The AIM Network

Seeking the Post-COVID Sunshine: Taking That Responsible Yellow Brick Road Towards a More Equitable Recovery

Jim Chalmers (Image from iview.abc.net.au)

By Denis Bright  

Labor has been more proactive this week in challenging those old policy assumptions from the Morrison Government on that bumpy track back to normalcy. The LNP’s media advisers are scanning the immediate future to plan the dash to a fourth term in government as planned on budget night by Josh Frydenberg.

But ahead during the LNP’s possible fourth term those rough times when the LNP will strive to claw back the federal deficit while recklessly offering more Phase 3 tax concessions to its support base.

Jim Chalmer’s address at the National Press Club on 19 May 2021 provided a real opportunity for readers to check the traction of Labor’s post-budget responses (Text is available from Jim Chalmer’s Media Centre).

What indeed are the alternatives to the LNP’s tax auctions when the electorate has been primed up to shout for the Money over essential social justice commitments?

Let the high profile accounting firms deliver evidence of the extent of social injustice in the tax concessions being offered to the LNP’s cherished support base.

For low income workers, the tax threshold is still stuck at $18,201. The current tax-offset is not guaranteed and is currently skewed in favour of the LNP’s middle income support base.

That Context for Jim Chalmer’s National Press Club Address

Anthony Albanese of course offered the guiding principles that drove Jim Chamber’s address at the National Press Club. In a country whose conservative leaders talk up market ideology and strong strategic associations with global military industrial complexes as normalcy Anthony Albanese address was as daring as any scene from the Wizard of Oz movie set as the USA struggled out of depression in December 1937 to prompt a movie sequel to L. Frank Baum’s novel (1900).

The BBC (12 August 2019) offered an informative deconstruction of the movie event which can be looked at by interested readers.

Comparisons of the paradigm changes in Anthony Albanese’s address in reply are worth considering in full without editorial comment (Anthony Albanese Media Centre 13 May 2021).

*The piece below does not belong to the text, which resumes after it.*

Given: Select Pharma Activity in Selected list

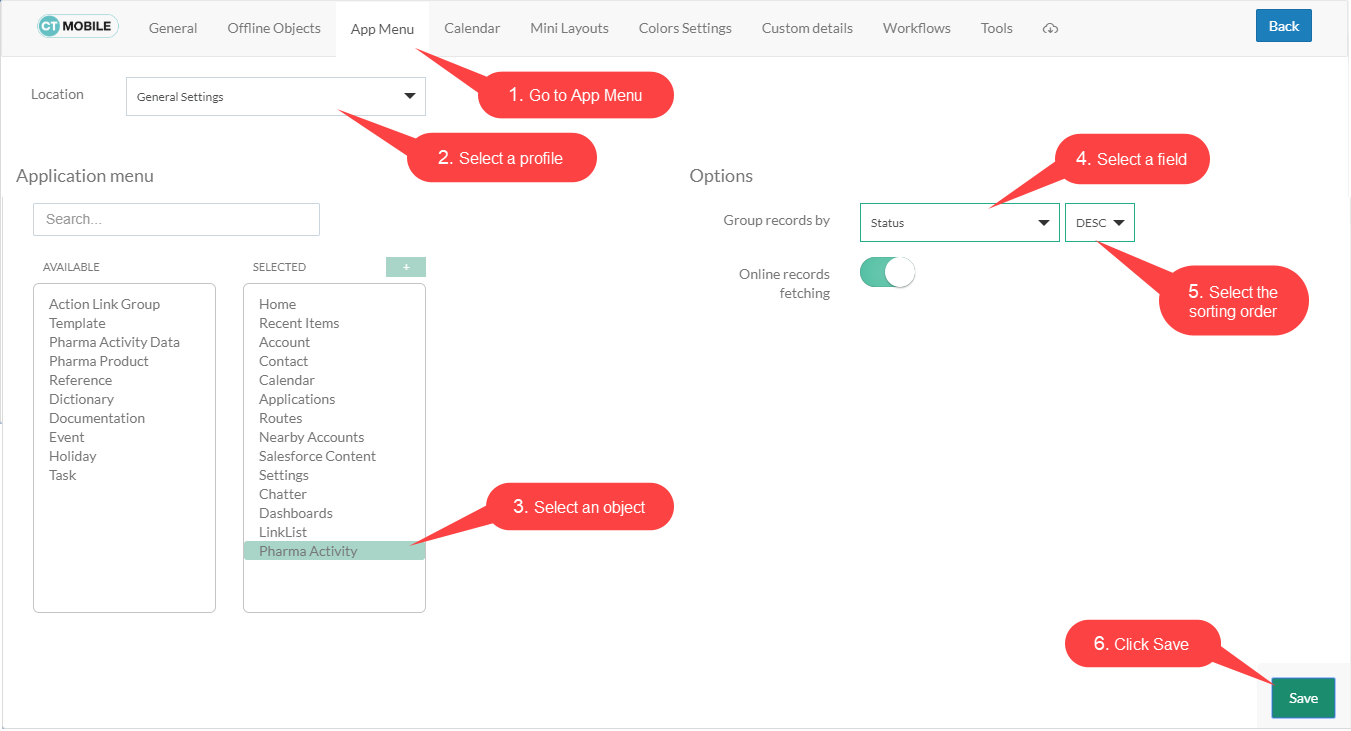Looking at the screenshot, I should (x=308, y=551).
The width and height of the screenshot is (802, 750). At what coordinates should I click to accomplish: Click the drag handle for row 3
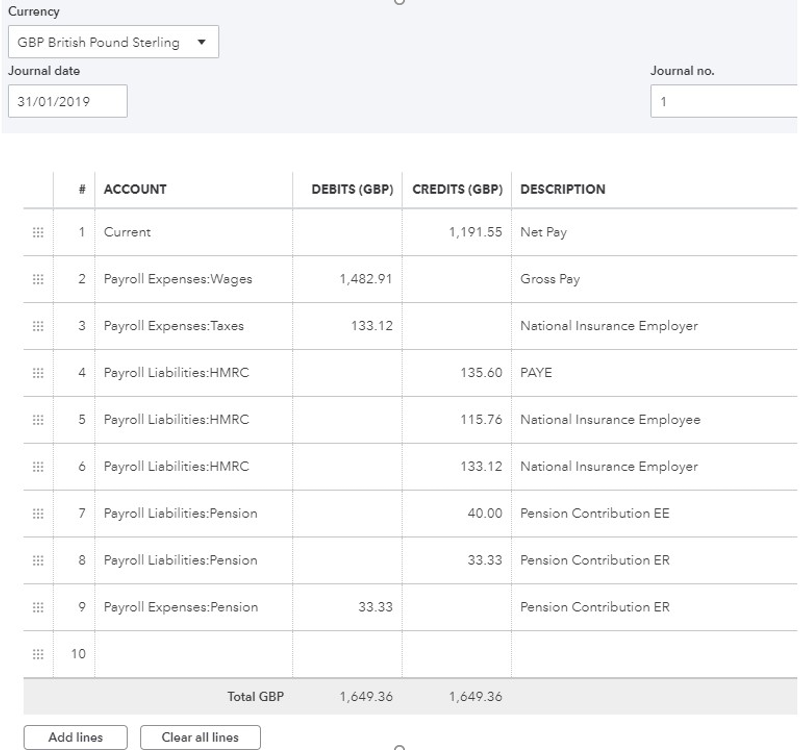[38, 326]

Now over to Jim Chalmer’s response to chip away at The Yellow Brick Road constructed by market ideology and proposed compromises with employers’ contributions to superannuation.

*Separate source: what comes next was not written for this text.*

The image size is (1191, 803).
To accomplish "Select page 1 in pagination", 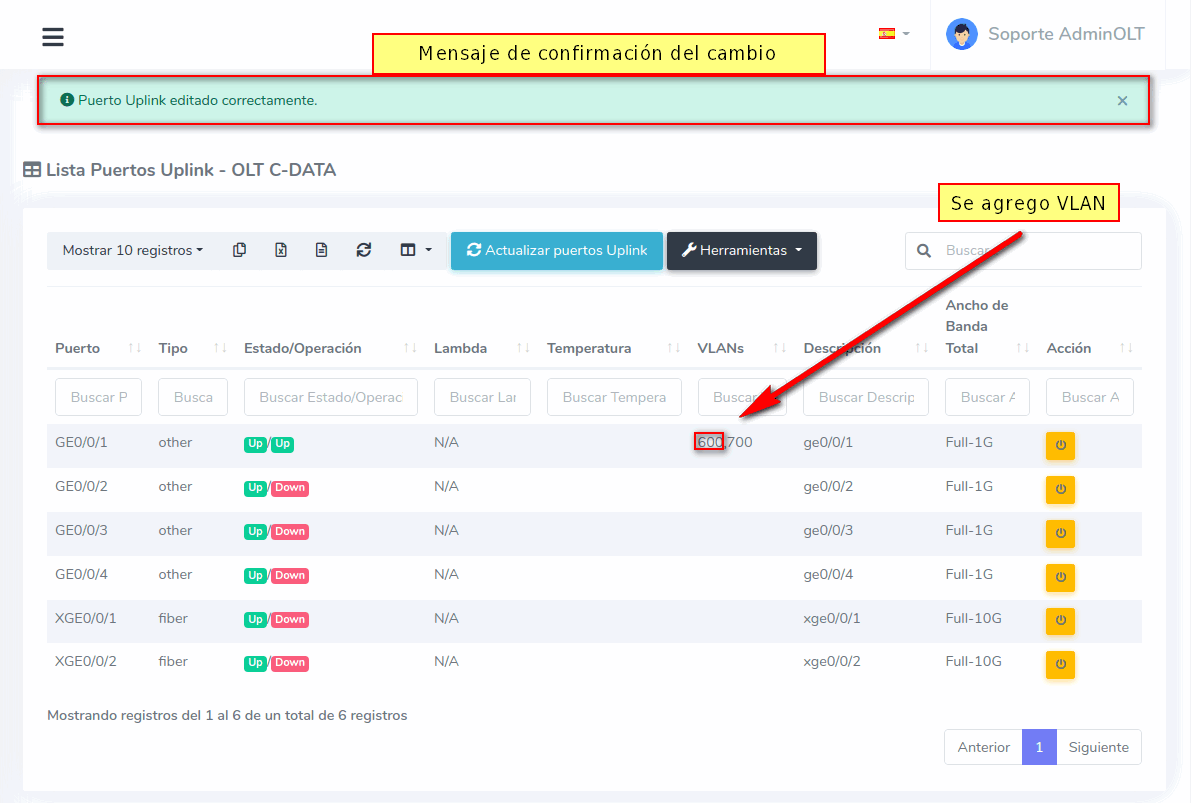I will click(x=1039, y=747).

Jim Chalmer’s at the National Press Club

Like Dorothy Gale (portrayed by Judy Garland), Jim Chalmers acknowledged the impact of destructive forces on the social fabric. COVID-19 has cut Australians off from the normalcy of life in a market driven world.

The full text of Jim Chalmer’s address to the National Press Club is readily available and should be looked at in its entirety by interested readers.

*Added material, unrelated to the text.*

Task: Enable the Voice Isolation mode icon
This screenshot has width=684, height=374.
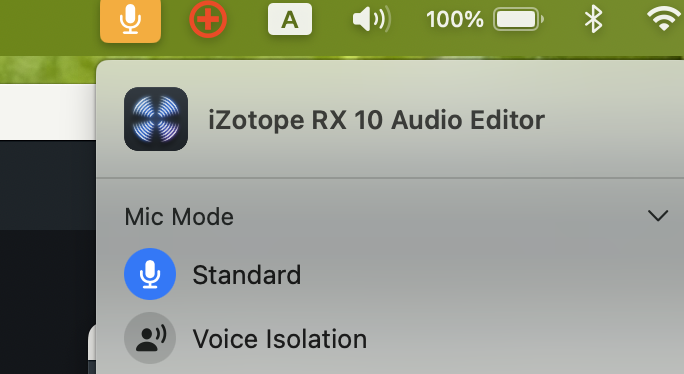Action: [150, 338]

In Wizard of Oz traditions, Jim Chalmer’s press club speech seeks to mobilise a cross-section of Australians in change strategies that take us out of under investment in the private sector. Signs of the approaching storm were apparent long before COVID-19 hit the global community.

Image from Trip Adviser

Ironically a replica of Dorothy Gale’s family house now attracts tourists to the town of Liberal in Kansas.

Few Americans have any longing for the return of such to Dust Bowl Kansas which was taken out of its slumbers by the unexpected tornado in that Wizard of Oz movie.

Australians too want some relief from the platitudes of the federal LNP whose hopes are now on an early election to steer a return to the old normalcy.

Supporting the LNP government’s long-term plan to return the federal budget to balance in a decade, Treasury Secretary, Dr Steven Kennedy warned of the challenges ahead (ABC News 19 May 2021):

Speaking to an Australian Business Economists lunch in Sydney, Dr Steven Kennedy threw his support behind the government’s tax cap, which aims to limit revenue collections to 23.9 per cent of the economy’s annual output (GDP).

However, even excluding all the one-off stimulus and support measures in response to COVID-19, Dr Kennedy said government spending was set to exceed that tax level in the longer term.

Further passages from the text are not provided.